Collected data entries
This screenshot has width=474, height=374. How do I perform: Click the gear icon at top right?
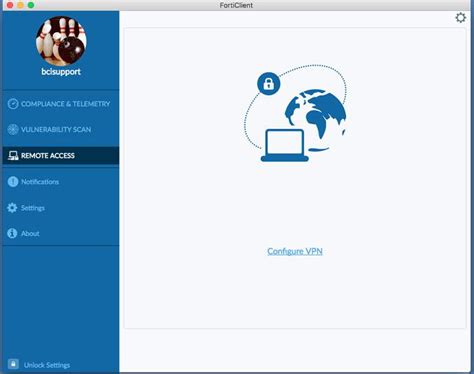point(460,18)
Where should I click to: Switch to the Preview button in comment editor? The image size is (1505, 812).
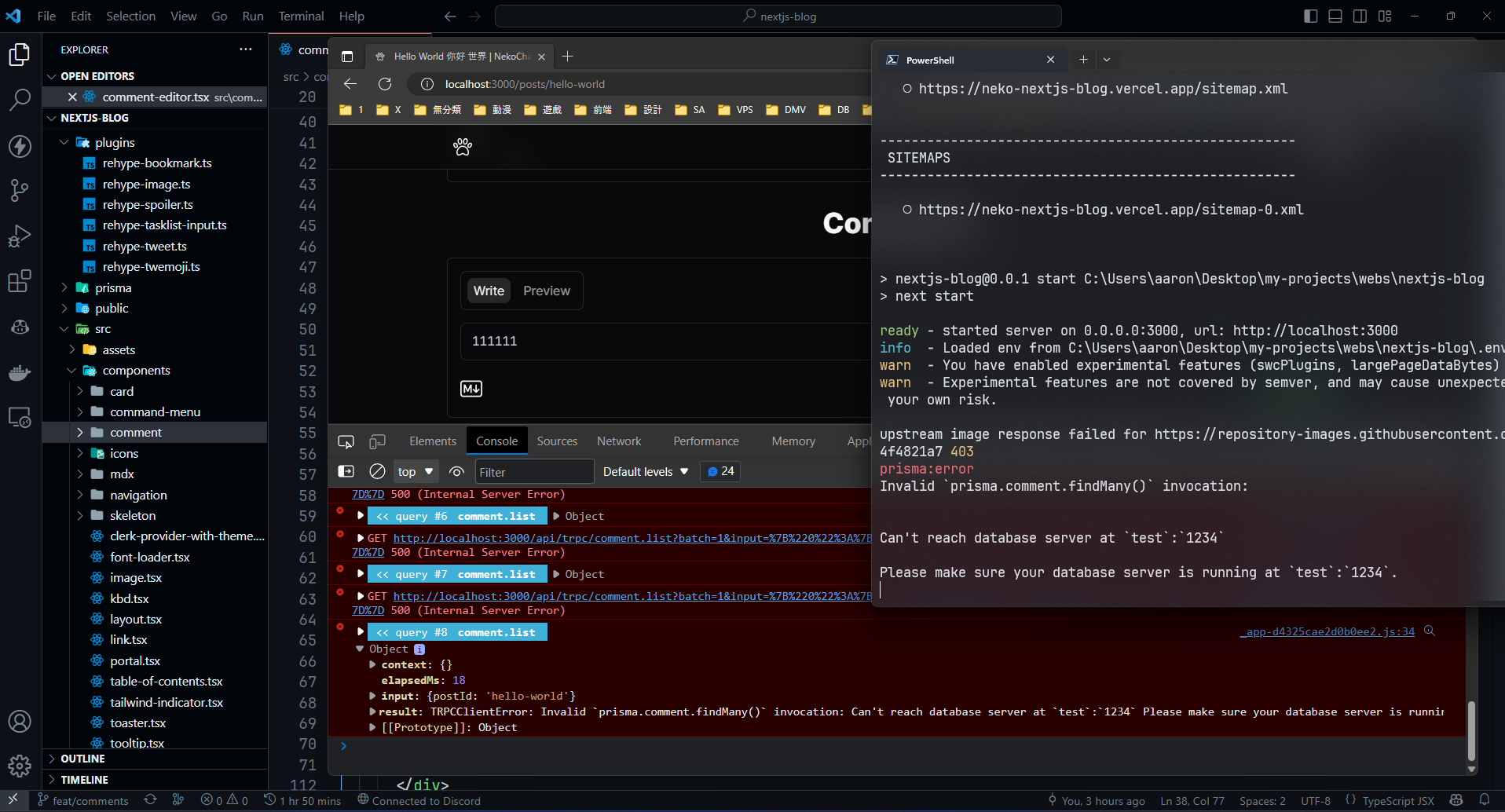click(x=546, y=291)
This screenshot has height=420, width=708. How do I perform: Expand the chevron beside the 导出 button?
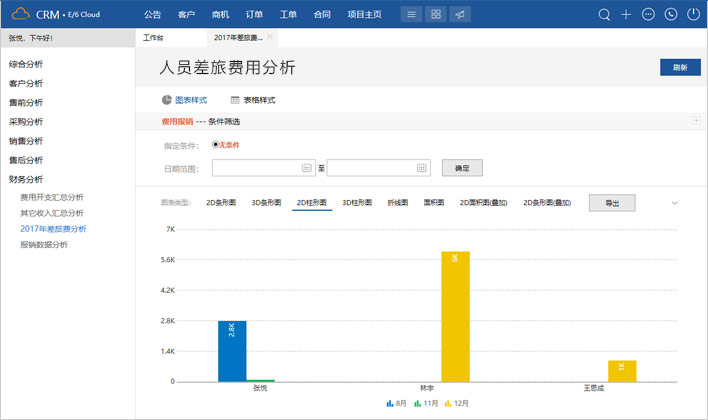tap(674, 203)
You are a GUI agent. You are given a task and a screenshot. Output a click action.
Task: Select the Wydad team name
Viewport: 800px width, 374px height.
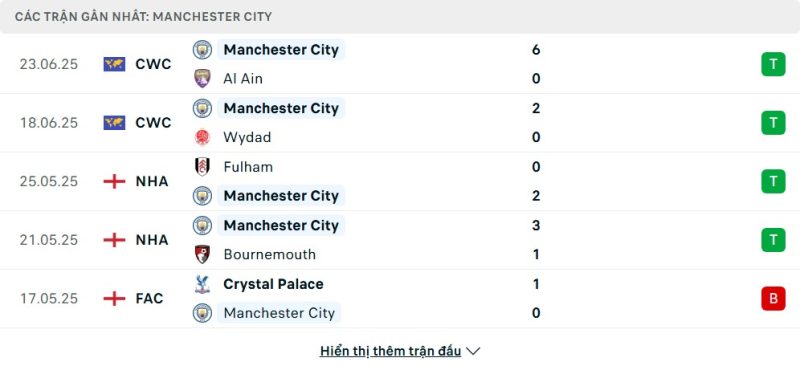click(247, 138)
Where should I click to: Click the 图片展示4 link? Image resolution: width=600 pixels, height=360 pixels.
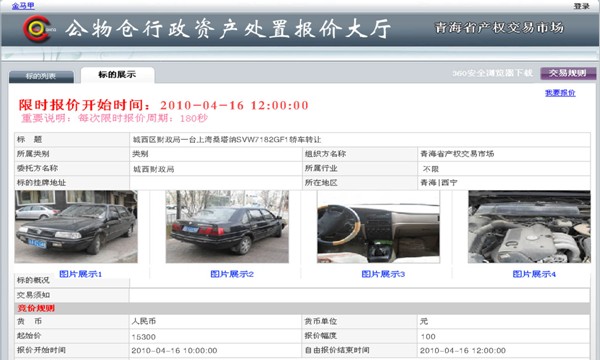[534, 274]
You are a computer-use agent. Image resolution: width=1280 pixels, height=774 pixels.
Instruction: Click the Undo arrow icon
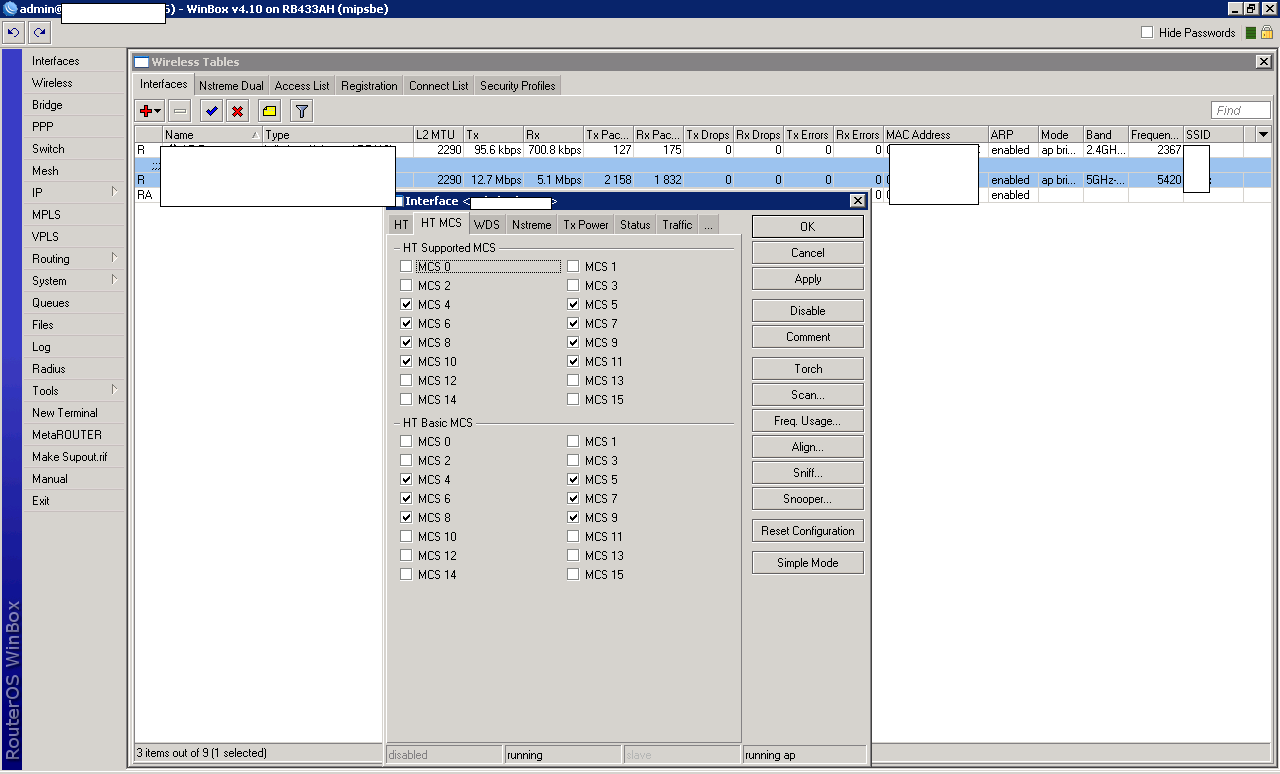point(13,33)
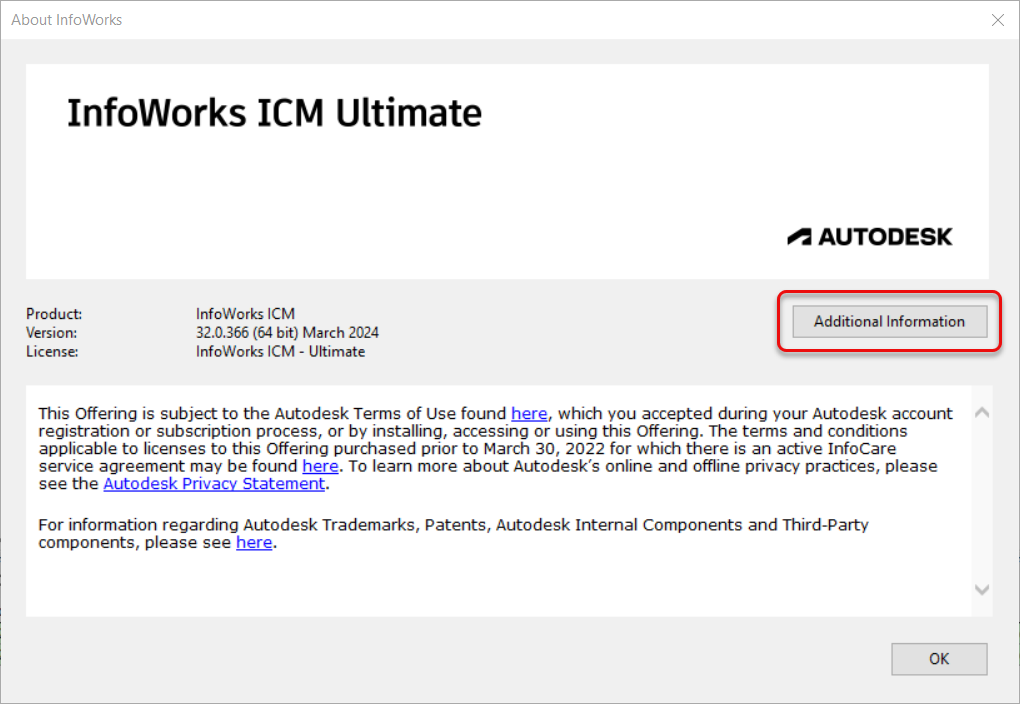Close the About InfoWorks dialog
The image size is (1020, 704).
click(997, 19)
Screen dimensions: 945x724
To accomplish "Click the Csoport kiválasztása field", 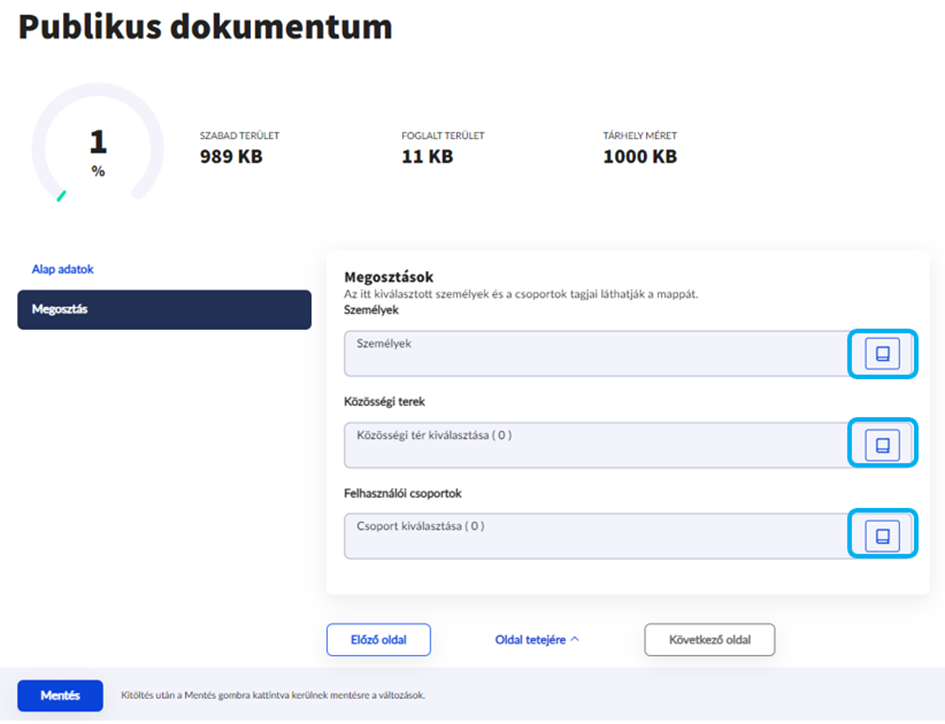I will coord(595,536).
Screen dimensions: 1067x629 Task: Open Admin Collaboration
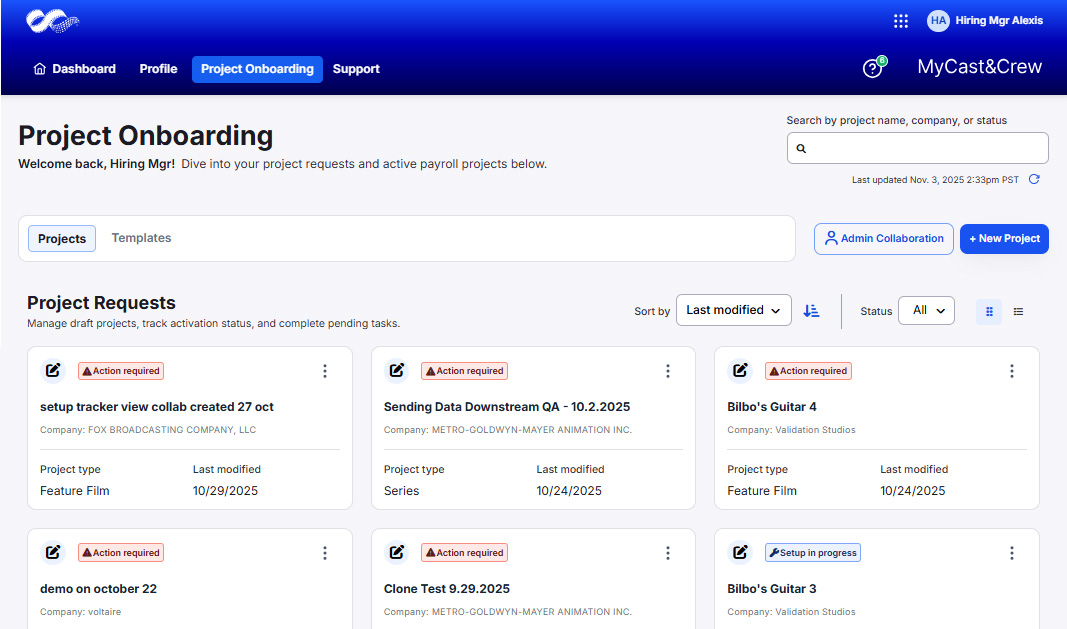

ASSIGNED TASK — Examine the records and pull out every line where the string "agent" occurs.

RESPONSE TO THE EXERCISE —
You are a GUI agent. You are given a task and a screenshot. Output a click action.
You are a computer-use agent. Image resolution: width=1280 pixels, height=774 pixels.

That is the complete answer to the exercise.